● **Given passage**
────────────────────
The majority of the citizenry practice Hinduism and Islam.

Society and culture

Village society is governed solely by Hindu rituals, although the younger generations are influenced by Western culture .

Music and entertainment

Folk songs are sung by women during weddings and on other social occasions; menfolk sing dhamaal ( traditional Holi songs). Many villagers own TVs as well as radios and satellite dishes. The sound of popular Hindi music emanating from stereos and other devices is heard from different houses during the afternoon and evening.

Games and sports

Most of the children play cricket. Some villagers also play volleyball and football. Villagers can be seen playing cards in chaupal (common area in the village).

Festivals

Villagers celebrate all major Hindu festivals. Some of the major festivals are Holi, Eid, Bakrid, Moharram, Deepawali, Makar Sankranti, Raksha Bandhan, Sawan, Teej, Gauga Peer, and Gangaur.
────────────────────
● **Data section**

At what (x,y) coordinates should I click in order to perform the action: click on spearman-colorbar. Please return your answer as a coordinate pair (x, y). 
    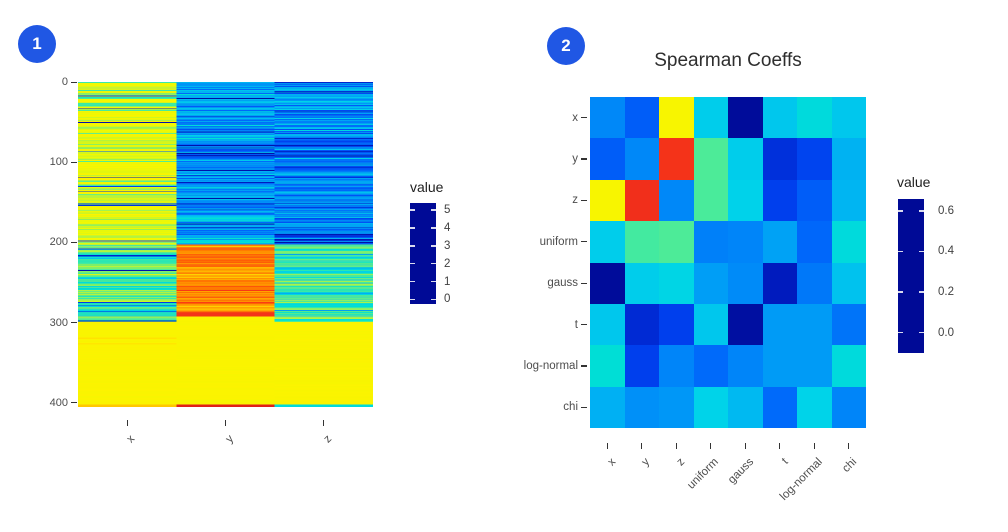
    Looking at the image, I should click on (911, 276).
────────────────────
● **Parts of the exercise**
(a) Summarize the village passage in two sentences.
(b) List every game or sport that the village passage says villagers play.
(c) Rewrite the paragraph of the village passage that begins "Folk songs are sung by women" as a bulleted list.

● **Answers given**
(a) Most residents practice Hinduism and Islam, and village society follows Hindu rituals, though younger people are influenced by Western culture. Villagers enjoy folk songs, dhamaal, Hindi music, cricket, volleyball, football, and cards, and they celebrate major festivals such as Holi, Eid, Deepawali, and Teej.

(b)
- Cricket
- Volleyball
- Football
- Cards

(c)
- Women sing folk songs at weddings and other social occasions.
- Men sing dhamaal, traditional Holi songs.
- Many villagers own TVs, radios, and satellite dishes.
- Popular Hindi music can be heard from houses in the afternoon and evening.